General English

  • adverb completely


  • adjective with as much inside it as possible
  • adjective complete, including everything


  • A reference to lumber that is slightly oversize.


  • noun at the point in the trajectory of a well pitched-up ball where it reaches or passes the batsman while still in flight
    Citation ‘Lawson tried to york him and in fact Randall played all round a ball which passed his bat on the full and hit the base of the middle and off stumps’ (Henry Blofeld, Cricketer February 1983)


  • used to describe a wine with a round, rich flavour, normally as a good point, but sometimes implying that the wine is not elegant. When describing red wines, it normally refers to wine with higher levels of tannin and alcohol, e.g. Barolo or Châteauneuf-du-Pape wines. When describing white wines it normally refers to wines with high levels of alcohol or glycerol.
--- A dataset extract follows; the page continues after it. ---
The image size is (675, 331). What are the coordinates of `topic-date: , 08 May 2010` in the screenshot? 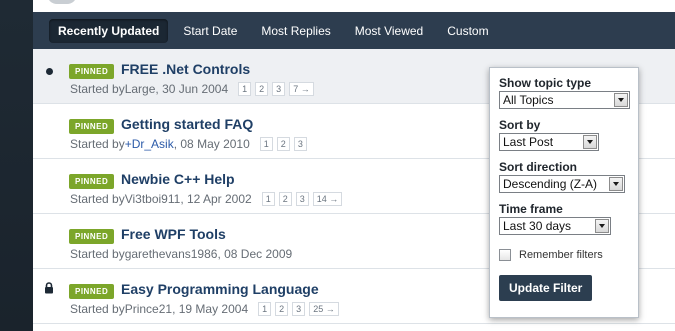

Origin & History of “full”

Full and its verbal derivative fill go back ultimately to the Indo-European base *plē-, which also produced Latin plēnus ‘full’ (source of English plenary, plenty, and replenish, and of French plein and Italian pieno ‘full’) and English complete, deplete (19th c.) (literally ‘unfill, empty’), implement, plebeian, plethora, plural, plus, replete (14th c.), supply, and surplus (14th c.). The Indo-European derivative *plnós passed into prehistoric Germanic as *fulnaz, which eventually became *fullaz, source of German voll, Dutch vol, and Swedish and English full. Fulfil dates from the late Old English period; it originally meant literally ‘fill full, fill up’.